▸ **UIT TE VOEREN TAKEN**
a – Hoeveel CO2-emissie mag een nieuwbouwproject met een onderwijsfunctie volgens de tekst over energieneutrale scholen en kantoren ten hoogste hebben?
b – Pak de tekst over energieneutrale scholen en kantoren weer op na de laatste getoonde zin en schrijf die verder.

▸ **GEGEVEN TEKST**
════

Hoofdstuk 5. Unieke kansen programma naar energieneutrale scholen en kantoren

[Regeling vervallen per 01-01-2010]

Artikel 5.1

[Regeling vervallen per 01-01-2010]

In dit hoofdstuk wordt verstaan onder:

  • a. haalbaarheidsstudie: een studie waarin de technische en economische haalbaarheid wordt onderzocht van een of meer pakketten maatregelen die erop gericht zijn om een school of kantoor, die de aanvrager gaat bouwen of renoveren, te laten voldoen aan de vereisten van een unieke kansen project scholen/kantoren, daaronder begrepen de mogelijkheden voor strategische samenwerking;

  • b. onderwijsinstelling: een publiek bekostigde school voor basisonderwijs of voortgezet onderwijs, als bedoeld in de Wet op het primair onderwijs respectievelijk de Wet op het voortgezet onderwijs;

  • c. totale energieverbruik: de som van het gebouwgebonden energieverbruik, het gebouwafhankelijke gebruikersenergieverbruik en het energieverbruik van gebruikersapparatuur per jaar;

  • d. NEN: norm als bedoeld in artikel 1.1, eerste lid, van het Bouwbesluit 2003;

  • e. unieke kansen project scholen/kantoren: project voor energiebesparing in de nieuwbouw of renovatie van gebouwen waarin ten minste 70% van de bruto vloeroppervlakte, als bedoeld in NEN 2580, in gebruik is voor een onderwijsfunctie of een kantoorfunctie, bedoeld in artikel 1.1, derde lid, van het Bouwbesluit 2003:

    • 1°. dat tenminste 1000 m2 bruto vloeroppervlakte omvat;

    • 2°. dat wordt uitgevoerd door een samenwerkingsverband, waarbij bij ten minste een van de deelnemers technische of beheersmatige voorzieningen worden getroffen;

    • 3°. waarbij, indien het renovatie van bestaande gebouwen met een kantoorfunctie betreft, de CO2-emissie ten gevolge van het totale energieverbruik van en binnen het gebouw ten hoogste 53 kg CO2/m2 bruto vloeroppervlakte bedraagt;

    • 4°. waarbij, indien het renovatie van bestaande gebouwen met een onderwijsfunctie betreft, de CO2-emissie ten gevolge van het totale energieverbruik van en binnen het gebouw ten hoogste 25 kg CO2/m2 bruto vloeroppervlakte bedraagt;

    • 5°. waarbij, indien het nieuwbouw met een kantoorfunctie betreft, de maximale energieprestatiecoëfficiënt 0,75 en de CO2-emissie ten gevolge van het totale energieverbruik van en binnen het gebouw ten hoogste 37 kg CO2/m2 bruto vloeroppervlakte bedraagt;

    • 6°. waarbij, indien het nieuwbouw met een onderwijsfunctie betreft, de maximale energieprestatiecoëfficiënt 0,90 bedraagt en de CO2-emissie ten gevolge van het totale energieverbruik van en binnen het gebouw ten hoogste 22 kg CO2/m2 bruto vloeroppervlakte bedraagt en

    • 7°. waarbij, indien het renovatie van bestaande gebouwen betreft, de energieprestatie na renovatie energielabelklasse A bedraagt en de energie-index met ten minste 0,30 verbetert.

════

▸ **GEGEVEN INFORMATIE**

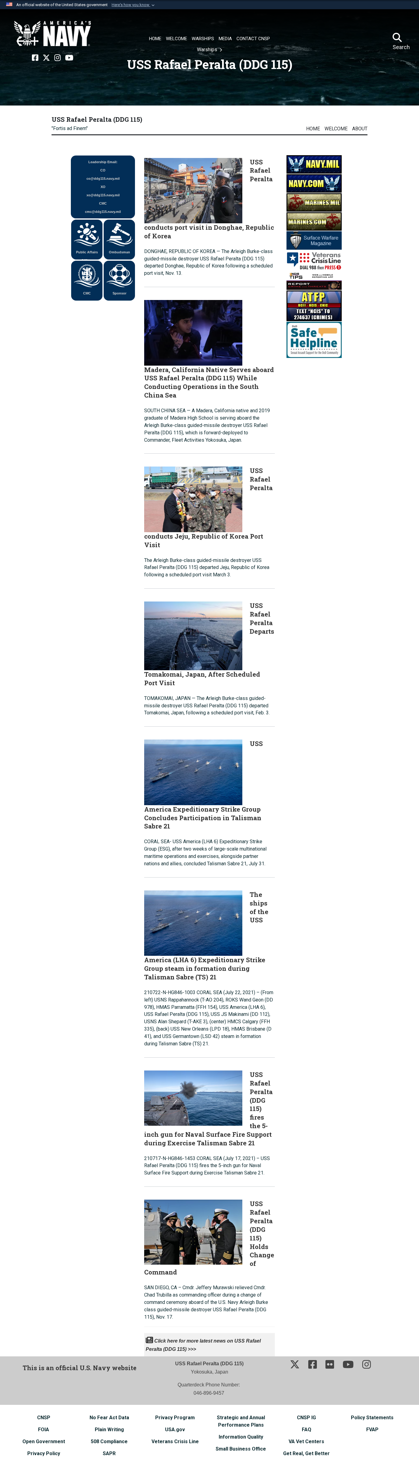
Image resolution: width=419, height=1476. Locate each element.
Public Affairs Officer (87, 254)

════

▸ **ANTWOORDEN BIJ OEFENING**
a – Ten hoogste 22 kg CO2/m2 bruto vloeroppervlakte.

b –
Artikel 5.2

[Regeling vervallen per 01-01-2010]

  • 1 De Minister verstrekt op aanvraag een subsidie voor een haalbaarheidsstudie.

  • 2 De Minister verstrekt op aanvraag aan een samenwerkingsverband een subsidie verlenen voor een unieke kansen project scholen/kantoren.

Artikel 5.3

[Regeling vervallen per 01-01-2010]

Op een subsidie voor een unieke kansen project scholen/kantoren zijn niet van toepassing de artikelen 10, derde lid, 38, eerste lid, onderdeel b tot en met d, en 41 van het Kaderbesluit EZ-subsidies.

Artikel 5.4

[Regeling vervallen per 01-01-2010]

  • 1 In afwijking van artikel 1.3 bedraagt de subsidie, bedoeld in artikel 5.2, eerste lid, 50% van de projectkosten indien deze betrekking hebben op een haalbaarheidsstudie, maar niet meer dan € 15.000.

  • 2 In afwijking van artikel 1.3 bedraagt de subsidie, bedoeld in artikel 5.2, tweede lid:

    • a. voor een unieke kansen project scholen/kantoren met een onderwijsfunctie: € 0,25 per jaarlijkse MJ besparing op het gebouwgebonden primaire energieverbruik, maar niet meer dan € 500.000;

    • b. voor een unieke kansen project scholen/kantoren met een kantoorfunctie: € 0,15 per jaarlijkse MJ besparing op het gebouwgebonden primaire energieverbruik, maar niet meer dan € 500.000.

  • 3 De subsidie valt onder de algemene groepsvrijstellingsverordening.

Artikel 5.5

[Regeling vervallen per 01-01-2010]

  • 1 De Minister beslist op de aanvragen om subsidie als bedoeld in artikel 5.2, eerste lid, in de volgorde van binnenkomst van de aanvragen.

  • 2 De Minister beslist op de aanvragen om subsidie als bedoeld in artikel 5.2, tweede lid, op volgorde van rangschikking van de aanvragen.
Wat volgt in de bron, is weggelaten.